Aim of the task
Copy the following lines word for word, keeping every character, number, and line break unchanged.

-- START OF Source records --

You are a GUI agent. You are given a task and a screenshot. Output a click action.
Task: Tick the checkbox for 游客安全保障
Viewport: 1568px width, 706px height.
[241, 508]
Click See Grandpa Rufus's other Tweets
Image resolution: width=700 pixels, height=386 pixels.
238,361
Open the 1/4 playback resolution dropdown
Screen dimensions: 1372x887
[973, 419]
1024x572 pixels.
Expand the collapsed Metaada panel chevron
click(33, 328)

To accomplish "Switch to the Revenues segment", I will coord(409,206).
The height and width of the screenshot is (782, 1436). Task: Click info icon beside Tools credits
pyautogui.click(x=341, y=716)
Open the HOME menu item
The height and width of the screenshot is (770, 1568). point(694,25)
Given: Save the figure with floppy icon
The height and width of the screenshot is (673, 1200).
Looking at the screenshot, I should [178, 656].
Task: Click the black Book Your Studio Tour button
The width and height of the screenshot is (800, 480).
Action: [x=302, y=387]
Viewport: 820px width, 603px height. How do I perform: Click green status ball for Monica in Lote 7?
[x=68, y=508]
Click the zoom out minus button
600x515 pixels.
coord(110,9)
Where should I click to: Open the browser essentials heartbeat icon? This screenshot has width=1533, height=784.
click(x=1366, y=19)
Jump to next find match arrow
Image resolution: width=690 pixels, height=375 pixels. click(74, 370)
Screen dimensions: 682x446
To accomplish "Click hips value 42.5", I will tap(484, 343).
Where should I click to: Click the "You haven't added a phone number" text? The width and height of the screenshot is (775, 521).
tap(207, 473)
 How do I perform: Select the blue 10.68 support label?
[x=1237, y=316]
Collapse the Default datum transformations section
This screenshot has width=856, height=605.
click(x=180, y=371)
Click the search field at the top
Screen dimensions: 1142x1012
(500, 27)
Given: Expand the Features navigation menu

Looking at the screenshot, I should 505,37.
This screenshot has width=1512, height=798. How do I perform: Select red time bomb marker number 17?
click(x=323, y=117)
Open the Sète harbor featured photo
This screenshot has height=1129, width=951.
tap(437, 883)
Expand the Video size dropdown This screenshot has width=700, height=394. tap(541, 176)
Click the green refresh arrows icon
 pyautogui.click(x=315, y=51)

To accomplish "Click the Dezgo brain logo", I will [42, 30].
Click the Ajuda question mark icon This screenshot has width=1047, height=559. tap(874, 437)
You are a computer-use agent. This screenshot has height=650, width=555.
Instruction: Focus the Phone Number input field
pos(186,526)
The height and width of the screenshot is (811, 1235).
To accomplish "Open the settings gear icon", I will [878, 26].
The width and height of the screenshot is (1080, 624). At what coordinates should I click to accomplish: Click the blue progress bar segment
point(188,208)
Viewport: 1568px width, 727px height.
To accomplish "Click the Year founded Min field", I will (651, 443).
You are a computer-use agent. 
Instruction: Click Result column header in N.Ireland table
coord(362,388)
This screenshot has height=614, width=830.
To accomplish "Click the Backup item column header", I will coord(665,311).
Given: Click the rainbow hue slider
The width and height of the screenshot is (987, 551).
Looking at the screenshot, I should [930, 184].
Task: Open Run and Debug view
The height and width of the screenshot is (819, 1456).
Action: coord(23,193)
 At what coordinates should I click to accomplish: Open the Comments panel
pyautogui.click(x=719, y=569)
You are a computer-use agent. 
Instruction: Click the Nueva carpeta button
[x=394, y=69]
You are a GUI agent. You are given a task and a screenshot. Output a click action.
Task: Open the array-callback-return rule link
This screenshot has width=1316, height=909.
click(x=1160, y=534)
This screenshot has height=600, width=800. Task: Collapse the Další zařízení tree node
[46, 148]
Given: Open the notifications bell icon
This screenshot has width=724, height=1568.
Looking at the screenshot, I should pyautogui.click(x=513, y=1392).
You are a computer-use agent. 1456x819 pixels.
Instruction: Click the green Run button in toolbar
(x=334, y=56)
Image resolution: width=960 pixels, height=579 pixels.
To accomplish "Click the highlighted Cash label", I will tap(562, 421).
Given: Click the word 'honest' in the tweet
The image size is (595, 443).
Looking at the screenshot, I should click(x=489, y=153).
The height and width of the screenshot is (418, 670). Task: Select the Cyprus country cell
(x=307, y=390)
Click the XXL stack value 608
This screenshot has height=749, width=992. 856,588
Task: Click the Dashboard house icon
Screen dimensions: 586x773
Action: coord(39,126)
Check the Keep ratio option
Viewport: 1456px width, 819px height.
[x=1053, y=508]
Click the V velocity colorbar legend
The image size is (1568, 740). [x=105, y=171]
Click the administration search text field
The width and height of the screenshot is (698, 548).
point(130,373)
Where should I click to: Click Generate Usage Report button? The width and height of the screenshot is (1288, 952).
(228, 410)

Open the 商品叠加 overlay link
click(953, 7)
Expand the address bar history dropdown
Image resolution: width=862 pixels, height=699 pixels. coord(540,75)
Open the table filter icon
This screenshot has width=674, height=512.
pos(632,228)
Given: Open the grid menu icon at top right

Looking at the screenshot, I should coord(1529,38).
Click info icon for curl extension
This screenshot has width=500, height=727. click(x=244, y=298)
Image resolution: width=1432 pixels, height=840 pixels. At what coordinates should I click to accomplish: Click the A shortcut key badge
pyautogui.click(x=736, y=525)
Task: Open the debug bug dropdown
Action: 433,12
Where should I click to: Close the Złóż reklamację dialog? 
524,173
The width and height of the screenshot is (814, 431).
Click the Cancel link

-- END OF Source records --

Exercise solution
You are a GUI agent. You are given a task and a screenshot. Output a click action.
Task: Tick the checkbox for 游客安全保障
Viewport: 1568px width, 706px height.
[241, 508]
Click See Grandpa Rufus's other Tweets
Image resolution: width=700 pixels, height=386 pixels.
238,361
Open the 1/4 playback resolution dropdown
Screen dimensions: 1372x887
[973, 419]
1024x572 pixels.
Expand the collapsed Metaada panel chevron
click(33, 328)

To accomplish "Switch to the Revenues segment", I will coord(409,206).
The height and width of the screenshot is (782, 1436). Task: Click info icon beside Tools credits
pyautogui.click(x=341, y=716)
Open the HOME menu item
The height and width of the screenshot is (770, 1568). point(694,25)
Given: Save the figure with floppy icon
The height and width of the screenshot is (673, 1200).
Looking at the screenshot, I should [178, 656].
Task: Click the black Book Your Studio Tour button
The width and height of the screenshot is (800, 480).
Action: [x=302, y=387]
Viewport: 820px width, 603px height. How do I perform: Click green status ball for Monica in Lote 7?
[x=68, y=508]
Click the zoom out minus button
600x515 pixels.
coord(110,9)
Where should I click to: Open the browser essentials heartbeat icon? This screenshot has width=1533, height=784.
click(x=1366, y=19)
Jump to next find match arrow
Image resolution: width=690 pixels, height=375 pixels. click(74, 370)
Screen dimensions: 682x446
To accomplish "Click hips value 42.5", I will tap(484, 343).
Where should I click to: Click the "You haven't added a phone number" text? The width and height of the screenshot is (775, 521).
tap(207, 473)
 How do I perform: Select the blue 10.68 support label?
[x=1237, y=316]
Collapse the Default datum transformations section
This screenshot has width=856, height=605.
click(x=180, y=371)
Click the search field at the top
Screen dimensions: 1142x1012
(500, 27)
Given: Expand the Features navigation menu

Looking at the screenshot, I should 505,37.
This screenshot has width=1512, height=798. How do I perform: Select red time bomb marker number 17?
click(x=323, y=117)
Open the Sète harbor featured photo
This screenshot has height=1129, width=951.
tap(437, 883)
Expand the Video size dropdown This screenshot has width=700, height=394. tap(541, 176)
Click the green refresh arrows icon
 pyautogui.click(x=315, y=51)

To accomplish "Click the Dezgo brain logo", I will [42, 30].
Click the Ajuda question mark icon This screenshot has width=1047, height=559. tap(874, 437)
You are a computer-use agent. This screenshot has height=650, width=555.
Instruction: Focus the Phone Number input field
pos(186,526)
The height and width of the screenshot is (811, 1235).
To accomplish "Open the settings gear icon", I will [878, 26].
The width and height of the screenshot is (1080, 624). At what coordinates should I click to accomplish: Click the blue progress bar segment
point(188,208)
Viewport: 1568px width, 727px height.
To accomplish "Click the Year founded Min field", I will (651, 443).
You are a computer-use agent. 
Instruction: Click Result column header in N.Ireland table
coord(362,388)
This screenshot has height=614, width=830.
To accomplish "Click the Backup item column header", I will coord(665,311).
Given: Click the rainbow hue slider
The width and height of the screenshot is (987, 551).
Looking at the screenshot, I should [930, 184].
Task: Open Run and Debug view
The height and width of the screenshot is (819, 1456).
Action: coord(23,193)
 At what coordinates should I click to accomplish: Open the Comments panel
pyautogui.click(x=719, y=569)
You are a computer-use agent. 
Instruction: Click the Nueva carpeta button
[x=394, y=69]
You are a GUI agent. You are given a task and a screenshot. Output a click action.
Task: Open the array-callback-return rule link
This screenshot has width=1316, height=909.
click(x=1160, y=534)
This screenshot has height=600, width=800. Task: Collapse the Další zařízení tree node
[46, 148]
Given: Open the notifications bell icon
This screenshot has width=724, height=1568.
Looking at the screenshot, I should pyautogui.click(x=513, y=1392).
You are a computer-use agent. 1456x819 pixels.
Instruction: Click the green Run button in toolbar
(x=334, y=56)
Image resolution: width=960 pixels, height=579 pixels.
To accomplish "Click the highlighted Cash label", I will tap(562, 421).
Given: Click the word 'honest' in the tweet
The image size is (595, 443).
Looking at the screenshot, I should click(x=489, y=153).
The height and width of the screenshot is (418, 670). Task: Select the Cyprus country cell
(x=307, y=390)
Click the XXL stack value 608
This screenshot has height=749, width=992. 856,588
Task: Click the Dashboard house icon
Screen dimensions: 586x773
Action: coord(39,126)
Check the Keep ratio option
Viewport: 1456px width, 819px height.
[x=1053, y=508]
Click the V velocity colorbar legend
The image size is (1568, 740). [x=105, y=171]
Click the administration search text field
The width and height of the screenshot is (698, 548).
point(130,373)
Where should I click to: Click Generate Usage Report button? The width and height of the screenshot is (1288, 952).
(228, 410)

Open the 商品叠加 overlay link
click(953, 7)
Expand the address bar history dropdown
Image resolution: width=862 pixels, height=699 pixels. coord(540,75)
Open the table filter icon
This screenshot has width=674, height=512.
pos(632,228)
Given: Open the grid menu icon at top right

Looking at the screenshot, I should coord(1529,38).
Click info icon for curl extension
This screenshot has width=500, height=727. click(x=244, y=298)
Image resolution: width=1432 pixels, height=840 pixels. At what coordinates should I click to accomplish: Click the A shortcut key badge
pyautogui.click(x=736, y=525)
Task: Open the debug bug dropdown
Action: 433,12
Where should I click to: Close the Złóż reklamację dialog? 
524,173
The width and height of the screenshot is (814, 431).
Click the Cancel link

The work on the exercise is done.